What you need to do =
State the number of lines in the following data that include the word "three", with no other text.
(Records to process Opens)
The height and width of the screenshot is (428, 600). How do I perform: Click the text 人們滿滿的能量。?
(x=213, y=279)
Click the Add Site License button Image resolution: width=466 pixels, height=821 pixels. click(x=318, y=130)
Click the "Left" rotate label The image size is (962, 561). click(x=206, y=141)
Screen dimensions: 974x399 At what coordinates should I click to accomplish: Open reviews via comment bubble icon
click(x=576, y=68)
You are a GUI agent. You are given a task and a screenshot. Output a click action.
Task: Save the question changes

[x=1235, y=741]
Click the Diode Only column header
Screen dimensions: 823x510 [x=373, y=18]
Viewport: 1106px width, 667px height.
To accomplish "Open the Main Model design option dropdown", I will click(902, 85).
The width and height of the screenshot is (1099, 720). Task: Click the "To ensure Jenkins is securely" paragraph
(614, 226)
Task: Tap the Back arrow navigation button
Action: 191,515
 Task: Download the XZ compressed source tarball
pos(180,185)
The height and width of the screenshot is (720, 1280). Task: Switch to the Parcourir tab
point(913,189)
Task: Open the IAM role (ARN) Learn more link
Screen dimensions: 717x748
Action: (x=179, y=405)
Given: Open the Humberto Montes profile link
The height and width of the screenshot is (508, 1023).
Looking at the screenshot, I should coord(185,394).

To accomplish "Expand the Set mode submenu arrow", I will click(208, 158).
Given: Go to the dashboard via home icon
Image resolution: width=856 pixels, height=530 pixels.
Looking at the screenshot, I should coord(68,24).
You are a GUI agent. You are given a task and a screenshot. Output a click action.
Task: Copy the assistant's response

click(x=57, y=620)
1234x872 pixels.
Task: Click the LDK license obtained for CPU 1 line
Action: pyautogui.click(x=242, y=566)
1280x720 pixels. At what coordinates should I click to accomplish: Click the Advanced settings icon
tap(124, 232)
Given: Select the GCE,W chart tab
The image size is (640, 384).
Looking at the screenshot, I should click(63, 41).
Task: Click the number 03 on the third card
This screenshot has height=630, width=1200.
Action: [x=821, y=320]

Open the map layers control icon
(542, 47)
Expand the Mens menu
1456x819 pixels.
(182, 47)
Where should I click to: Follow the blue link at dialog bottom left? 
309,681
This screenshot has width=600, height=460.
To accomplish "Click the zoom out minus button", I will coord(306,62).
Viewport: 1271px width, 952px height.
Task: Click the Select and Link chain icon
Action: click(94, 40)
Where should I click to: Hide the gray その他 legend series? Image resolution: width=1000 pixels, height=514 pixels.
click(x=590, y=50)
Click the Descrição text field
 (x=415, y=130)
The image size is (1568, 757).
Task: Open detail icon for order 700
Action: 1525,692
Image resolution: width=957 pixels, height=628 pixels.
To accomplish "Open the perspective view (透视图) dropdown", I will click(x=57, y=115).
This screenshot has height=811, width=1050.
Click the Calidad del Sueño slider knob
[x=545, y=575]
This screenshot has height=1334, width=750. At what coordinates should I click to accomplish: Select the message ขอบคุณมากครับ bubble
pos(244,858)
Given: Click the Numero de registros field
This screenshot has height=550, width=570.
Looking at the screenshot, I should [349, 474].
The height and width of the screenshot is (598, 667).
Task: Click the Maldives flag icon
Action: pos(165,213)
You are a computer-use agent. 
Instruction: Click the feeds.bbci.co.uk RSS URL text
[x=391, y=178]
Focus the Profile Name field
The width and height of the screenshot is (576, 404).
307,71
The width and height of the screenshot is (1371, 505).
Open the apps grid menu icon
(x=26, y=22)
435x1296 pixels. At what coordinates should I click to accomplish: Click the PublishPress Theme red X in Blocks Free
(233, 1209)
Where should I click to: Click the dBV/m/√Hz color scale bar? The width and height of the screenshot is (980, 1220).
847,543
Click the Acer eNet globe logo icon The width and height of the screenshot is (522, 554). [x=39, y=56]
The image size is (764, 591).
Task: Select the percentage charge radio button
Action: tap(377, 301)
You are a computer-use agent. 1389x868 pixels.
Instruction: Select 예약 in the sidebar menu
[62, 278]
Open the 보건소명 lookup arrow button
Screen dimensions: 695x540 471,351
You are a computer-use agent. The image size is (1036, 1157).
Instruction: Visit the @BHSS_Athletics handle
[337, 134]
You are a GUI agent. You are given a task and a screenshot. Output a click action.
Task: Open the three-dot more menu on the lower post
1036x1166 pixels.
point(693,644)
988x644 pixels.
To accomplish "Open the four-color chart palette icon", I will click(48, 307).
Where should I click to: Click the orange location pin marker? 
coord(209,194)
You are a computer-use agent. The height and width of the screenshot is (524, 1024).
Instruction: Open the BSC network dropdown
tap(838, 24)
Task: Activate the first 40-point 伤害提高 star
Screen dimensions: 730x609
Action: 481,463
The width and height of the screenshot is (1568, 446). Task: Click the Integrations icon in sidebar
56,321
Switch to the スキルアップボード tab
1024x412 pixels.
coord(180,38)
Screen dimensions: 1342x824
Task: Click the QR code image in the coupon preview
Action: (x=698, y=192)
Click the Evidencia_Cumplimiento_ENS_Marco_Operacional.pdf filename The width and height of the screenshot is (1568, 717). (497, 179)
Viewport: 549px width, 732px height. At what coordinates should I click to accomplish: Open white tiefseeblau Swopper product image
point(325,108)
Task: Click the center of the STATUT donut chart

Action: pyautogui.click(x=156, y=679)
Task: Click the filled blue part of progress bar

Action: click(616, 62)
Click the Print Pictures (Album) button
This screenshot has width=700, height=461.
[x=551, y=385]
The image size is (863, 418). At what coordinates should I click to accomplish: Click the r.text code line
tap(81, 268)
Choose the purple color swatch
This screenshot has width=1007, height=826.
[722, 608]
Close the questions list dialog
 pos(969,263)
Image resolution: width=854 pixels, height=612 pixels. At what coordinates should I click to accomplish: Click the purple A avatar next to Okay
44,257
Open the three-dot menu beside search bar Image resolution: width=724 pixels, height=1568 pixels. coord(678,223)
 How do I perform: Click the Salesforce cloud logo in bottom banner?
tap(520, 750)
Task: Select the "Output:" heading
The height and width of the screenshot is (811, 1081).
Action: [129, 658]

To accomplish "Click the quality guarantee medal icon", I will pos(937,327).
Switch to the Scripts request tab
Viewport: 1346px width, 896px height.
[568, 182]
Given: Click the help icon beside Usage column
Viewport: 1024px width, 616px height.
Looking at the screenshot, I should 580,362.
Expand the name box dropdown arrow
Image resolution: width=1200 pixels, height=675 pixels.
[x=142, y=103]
(Records to process Closes)
Exercise result =
2